=== Section Start ===
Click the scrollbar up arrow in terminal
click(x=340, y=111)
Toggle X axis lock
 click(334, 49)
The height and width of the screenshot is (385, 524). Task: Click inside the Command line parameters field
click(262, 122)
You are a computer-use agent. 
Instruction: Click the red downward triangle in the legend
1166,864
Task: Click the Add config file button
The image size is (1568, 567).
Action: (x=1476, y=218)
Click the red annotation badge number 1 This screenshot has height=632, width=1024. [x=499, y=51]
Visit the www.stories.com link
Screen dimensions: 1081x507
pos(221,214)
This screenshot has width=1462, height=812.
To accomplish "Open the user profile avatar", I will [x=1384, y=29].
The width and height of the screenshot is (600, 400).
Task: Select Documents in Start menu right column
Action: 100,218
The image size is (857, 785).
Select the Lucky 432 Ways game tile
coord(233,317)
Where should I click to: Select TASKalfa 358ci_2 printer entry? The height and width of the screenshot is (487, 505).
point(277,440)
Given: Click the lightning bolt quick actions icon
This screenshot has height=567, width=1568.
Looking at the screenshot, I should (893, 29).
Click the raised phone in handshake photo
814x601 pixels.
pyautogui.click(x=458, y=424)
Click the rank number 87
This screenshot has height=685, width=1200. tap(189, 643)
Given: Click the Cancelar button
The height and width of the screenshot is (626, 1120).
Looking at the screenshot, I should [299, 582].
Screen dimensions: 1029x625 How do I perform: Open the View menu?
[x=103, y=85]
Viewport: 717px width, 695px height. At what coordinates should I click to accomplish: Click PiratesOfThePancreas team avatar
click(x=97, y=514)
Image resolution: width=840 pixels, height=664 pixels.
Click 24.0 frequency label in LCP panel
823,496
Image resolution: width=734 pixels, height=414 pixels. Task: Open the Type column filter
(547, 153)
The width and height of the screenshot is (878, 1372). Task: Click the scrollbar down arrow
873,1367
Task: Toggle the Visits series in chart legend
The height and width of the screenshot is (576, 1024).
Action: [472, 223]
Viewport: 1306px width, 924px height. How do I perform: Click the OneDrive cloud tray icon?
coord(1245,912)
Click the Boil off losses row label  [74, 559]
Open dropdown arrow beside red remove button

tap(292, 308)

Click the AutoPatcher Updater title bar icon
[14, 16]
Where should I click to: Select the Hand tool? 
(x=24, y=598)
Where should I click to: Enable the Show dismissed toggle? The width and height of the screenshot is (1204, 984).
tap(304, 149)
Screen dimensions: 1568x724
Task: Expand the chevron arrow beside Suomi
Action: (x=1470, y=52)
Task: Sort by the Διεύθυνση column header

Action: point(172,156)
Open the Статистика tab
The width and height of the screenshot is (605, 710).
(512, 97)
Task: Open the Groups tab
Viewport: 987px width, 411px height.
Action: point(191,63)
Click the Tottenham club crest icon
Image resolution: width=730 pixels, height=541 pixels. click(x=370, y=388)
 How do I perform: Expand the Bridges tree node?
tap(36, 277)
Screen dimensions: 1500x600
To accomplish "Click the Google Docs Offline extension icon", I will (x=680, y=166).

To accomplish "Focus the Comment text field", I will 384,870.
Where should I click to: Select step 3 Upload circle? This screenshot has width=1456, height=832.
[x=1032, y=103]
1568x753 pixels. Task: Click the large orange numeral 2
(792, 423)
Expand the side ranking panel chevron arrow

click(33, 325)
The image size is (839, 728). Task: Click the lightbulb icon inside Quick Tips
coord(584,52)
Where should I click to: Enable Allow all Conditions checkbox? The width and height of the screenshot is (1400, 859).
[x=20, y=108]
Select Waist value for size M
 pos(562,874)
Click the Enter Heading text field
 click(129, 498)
=== Section End ===
Assigned task —
Exactly as they stand, set down the lines from the top of the data through the line with "Image resolution: width=840".

Task output —
Click the scrollbar up arrow in terminal
click(x=340, y=111)
Toggle X axis lock
 click(334, 49)
The height and width of the screenshot is (385, 524). Task: Click inside the Command line parameters field
click(262, 122)
You are a computer-use agent. 
Instruction: Click the red downward triangle in the legend
1166,864
Task: Click the Add config file button
The image size is (1568, 567).
Action: (x=1476, y=218)
Click the red annotation badge number 1 This screenshot has height=632, width=1024. [x=499, y=51]
Visit the www.stories.com link
Screen dimensions: 1081x507
pos(221,214)
This screenshot has width=1462, height=812.
To accomplish "Open the user profile avatar", I will [x=1384, y=29].
The width and height of the screenshot is (600, 400).
Task: Select Documents in Start menu right column
Action: 100,218
The image size is (857, 785).
Select the Lucky 432 Ways game tile
coord(233,317)
Where should I click to: Select TASKalfa 358ci_2 printer entry? The height and width of the screenshot is (487, 505).
point(277,440)
Given: Click the lightning bolt quick actions icon
This screenshot has height=567, width=1568.
Looking at the screenshot, I should (893, 29).
Click the raised phone in handshake photo
814x601 pixels.
pyautogui.click(x=458, y=424)
Click the rank number 87
This screenshot has height=685, width=1200. tap(189, 643)
Given: Click the Cancelar button
The height and width of the screenshot is (626, 1120).
Looking at the screenshot, I should [299, 582].
Screen dimensions: 1029x625 How do I perform: Open the View menu?
[x=103, y=85]
Viewport: 717px width, 695px height. At what coordinates should I click to accomplish: Click PiratesOfThePancreas team avatar
click(x=97, y=514)
Image resolution: width=840 pixels, height=664 pixels.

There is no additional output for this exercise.